Opinion
November 28, 1977
In an action to recover damages on the theory that defendants enabled trustees to waste the assets of a trust, the appeal is from an order of the Supreme Court, Queens County, dated July 8, 1977, which denied plaintiffs' motion pursuant to CPLR 3133 to strike certain interrogatories. Order reversed, with $50 costs and disbursements, motion granted and interrogatories stricken, without prejudice to the propounding of proper interrogatories by defendant. The interrogatories, consisting of 49 pages, are unduly prolix, vexatious and unreasonably oppressive.

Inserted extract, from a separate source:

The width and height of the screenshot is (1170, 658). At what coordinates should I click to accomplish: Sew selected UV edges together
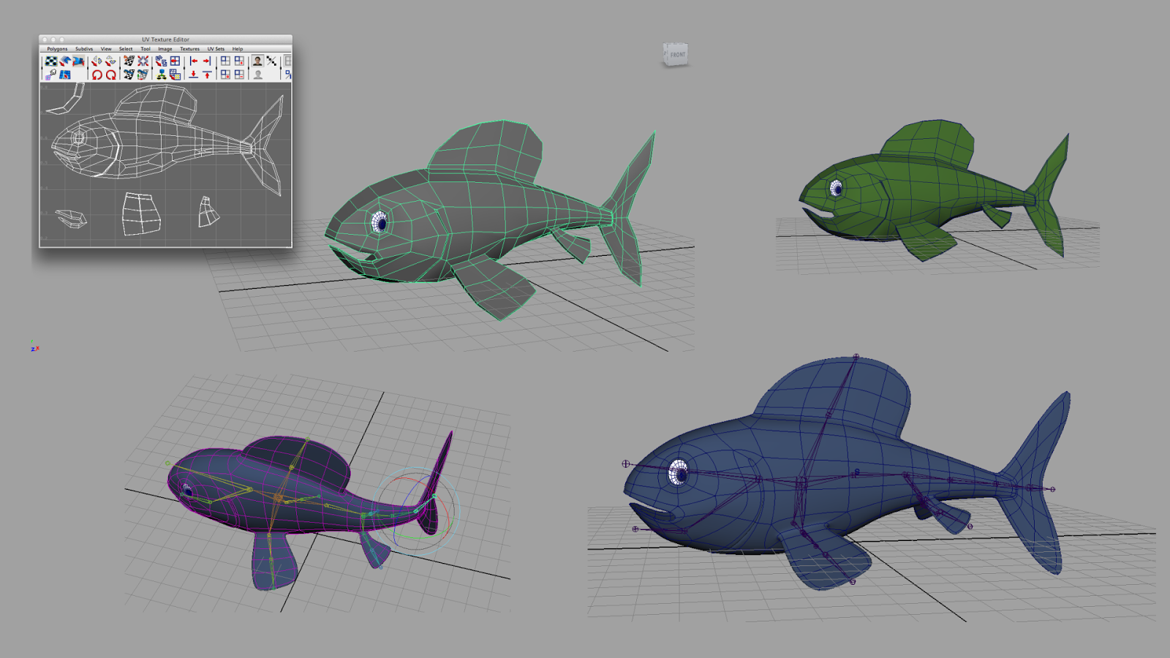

Rather than burden this court by making a piecemeal determination of which interrogatories are material and necessary pursuant to CPLR 3101, the proper remedy is a vacatur of the entire demand (see Heimowitz v Handler, Kleiman, Sukenik Segal, P.C., 51 A.D.2d 702). Although, in order to reduce delay, we encourage a liberal disclosure of facts bearing on the controversy which will assist a litigant in the preparation for trial, the interrogatories posed by the defendant did not satisfy or meet such needs (see Allen v Crowell-Collier Pub. Co., 21 N.Y.2d 403). Hopkins, J.P., Latham, Cohalan and Damiani, JJ., concur.